Saved data entries
-----

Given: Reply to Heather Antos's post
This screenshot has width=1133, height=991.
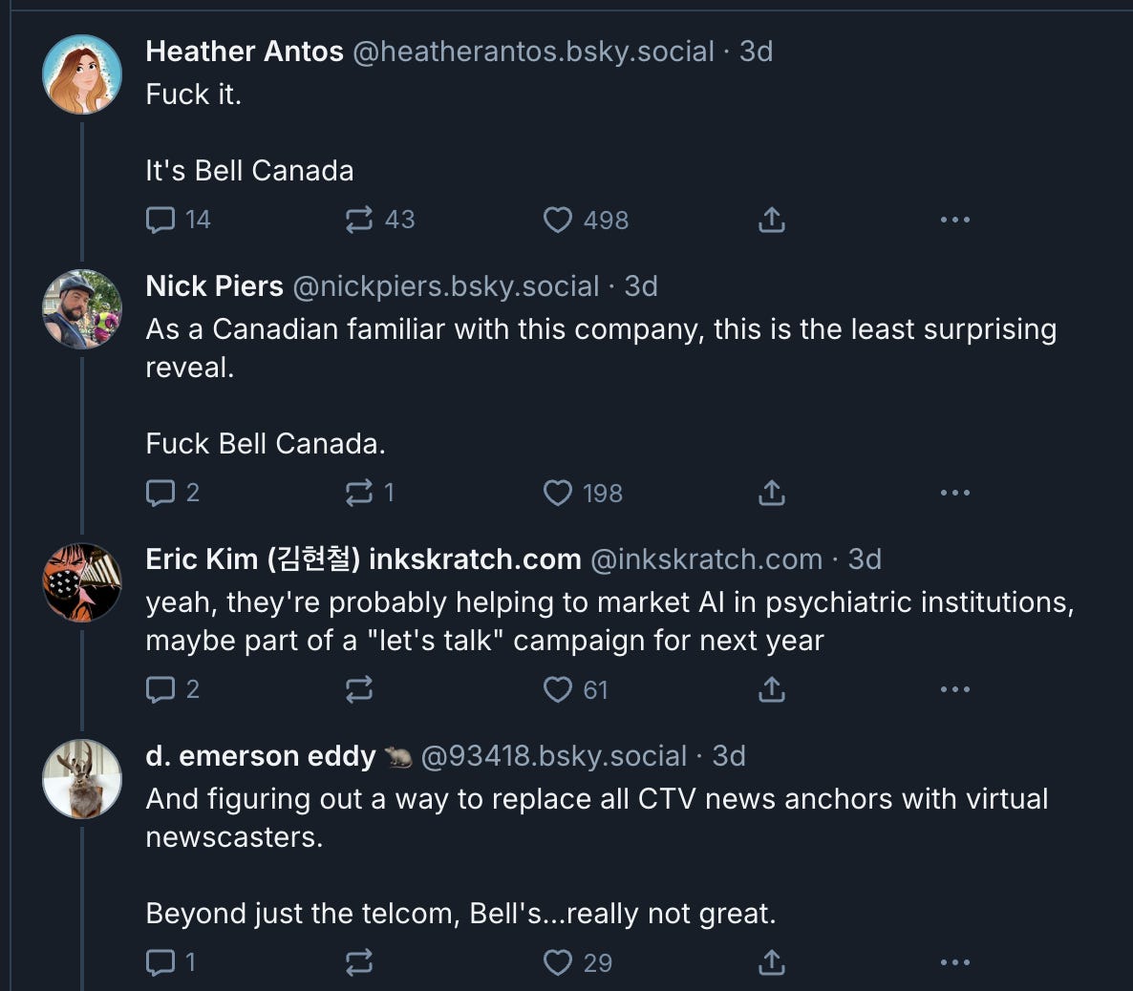Looking at the screenshot, I should tap(160, 221).
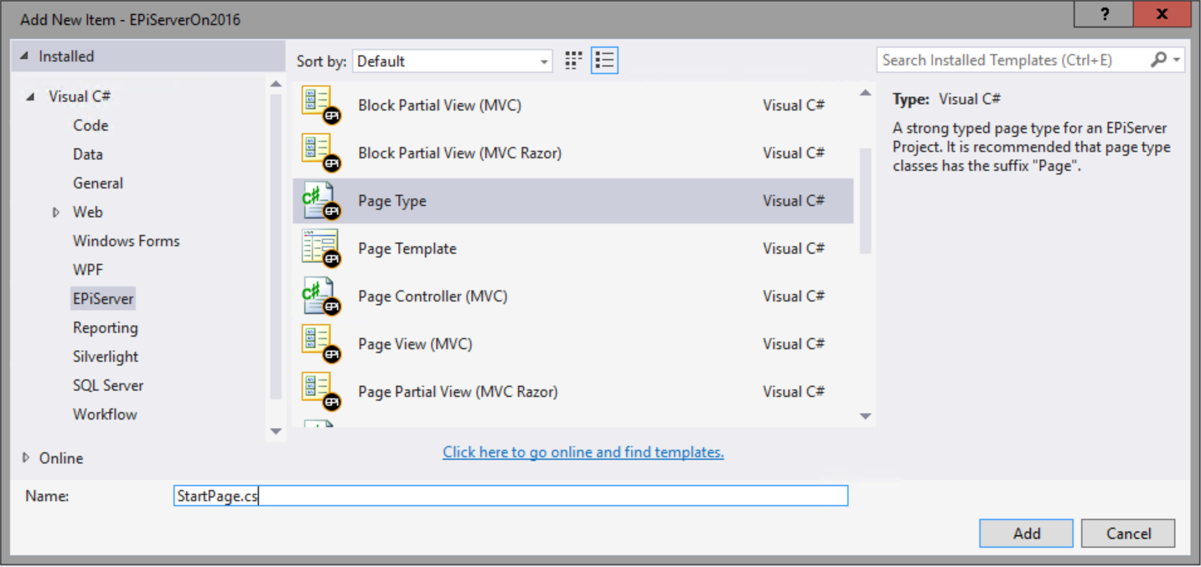
Task: Click the Page Partial View (MVC Razor) icon
Action: pos(320,392)
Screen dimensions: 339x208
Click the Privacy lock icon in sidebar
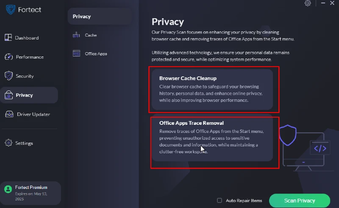(8, 95)
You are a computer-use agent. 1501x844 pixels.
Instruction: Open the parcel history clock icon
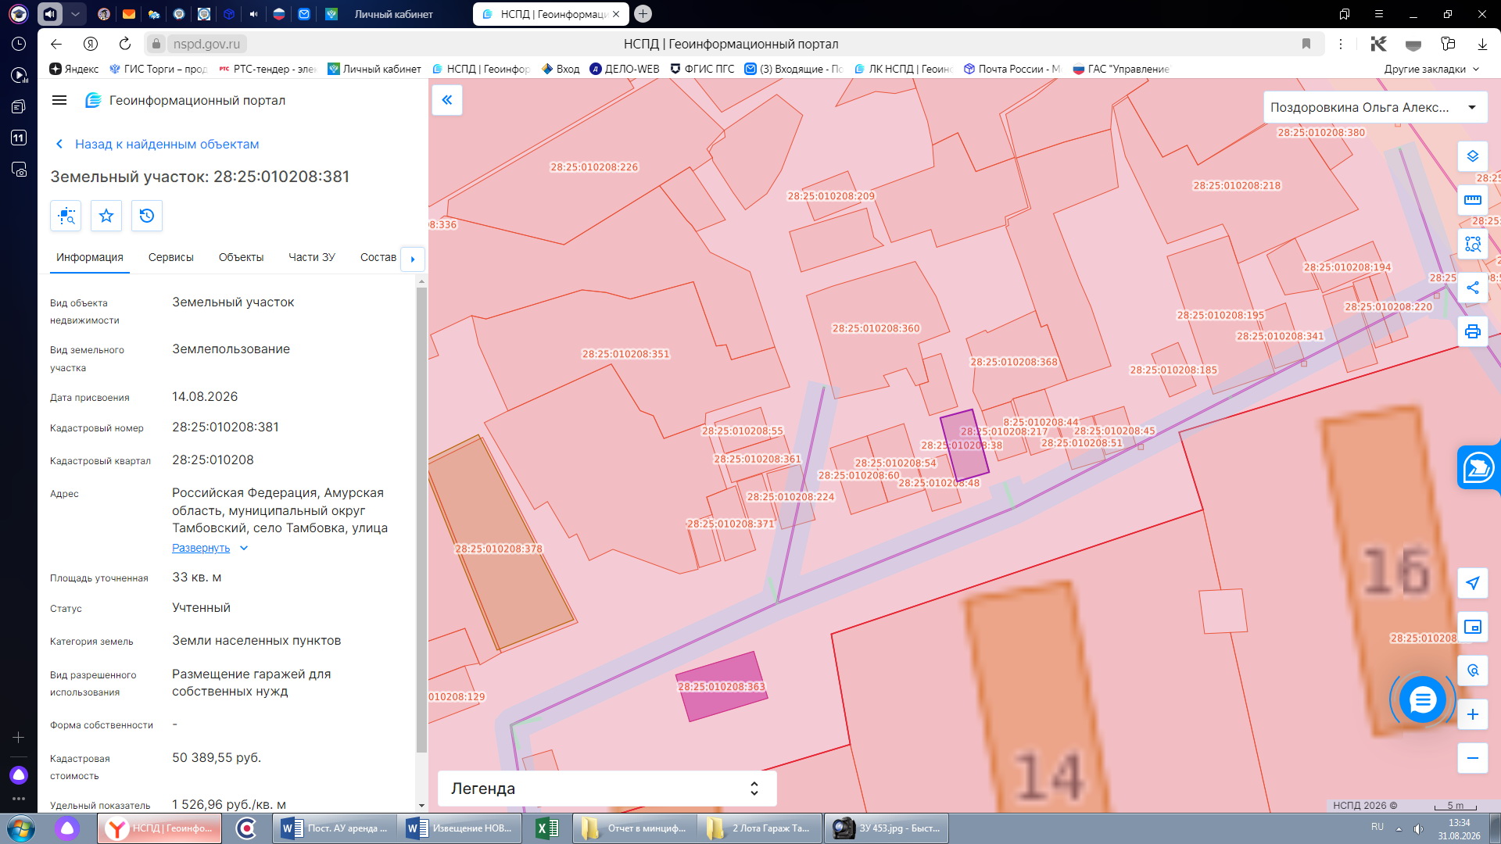pyautogui.click(x=147, y=216)
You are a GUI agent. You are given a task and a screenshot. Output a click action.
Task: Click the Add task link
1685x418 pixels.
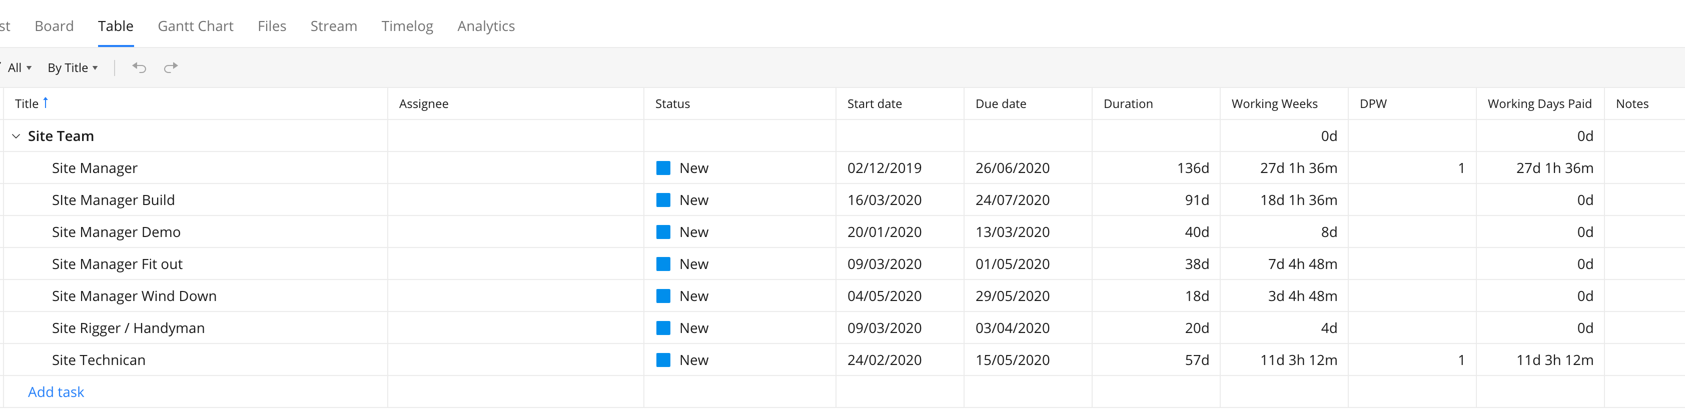pyautogui.click(x=56, y=392)
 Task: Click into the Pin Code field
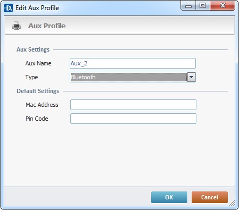[x=133, y=119]
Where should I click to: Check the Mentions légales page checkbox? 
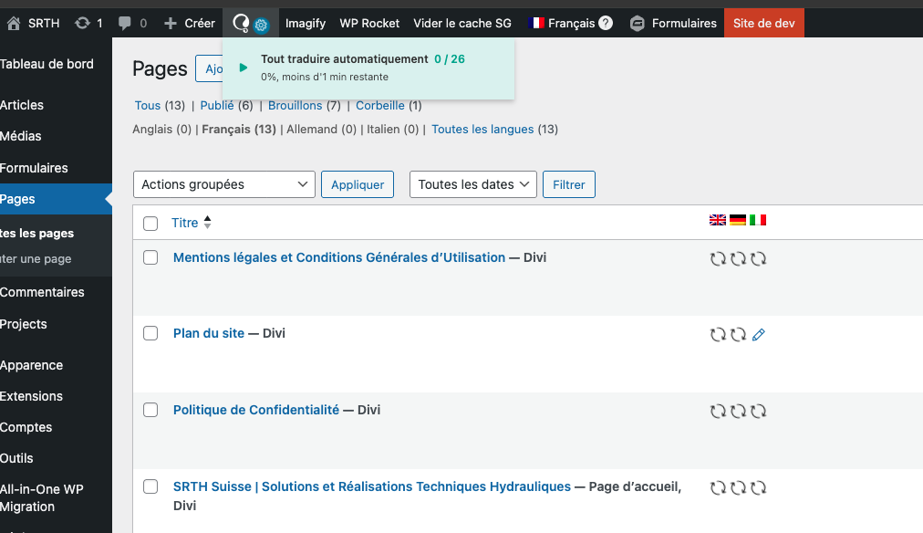tap(150, 257)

-----

**EXERCISE AIM**
Set every record down exactly, omitting pictures.

**OUTPUT OF THE TASK**
Given: Reply to Heather Antos's post
This screenshot has width=1133, height=991.
Looking at the screenshot, I should tap(160, 221).
Task: Click the Page Partial View (MVC Razor) icon
Action: pos(320,392)
Screen dimensions: 339x208
Click the Privacy lock icon in sidebar
(8, 95)
You are a computer-use agent. 1501x844 pixels.
Instruction: Open the parcel history clock icon
pyautogui.click(x=147, y=216)
You are a GUI agent. You are given a task and a screenshot. Output a click action.
Task: Click the Add task link
1685x418 pixels.
pyautogui.click(x=56, y=392)
 Task: Click into the Pin Code field
[x=133, y=119]
Where should I click to: Check the Mentions légales page checkbox? 
tap(150, 257)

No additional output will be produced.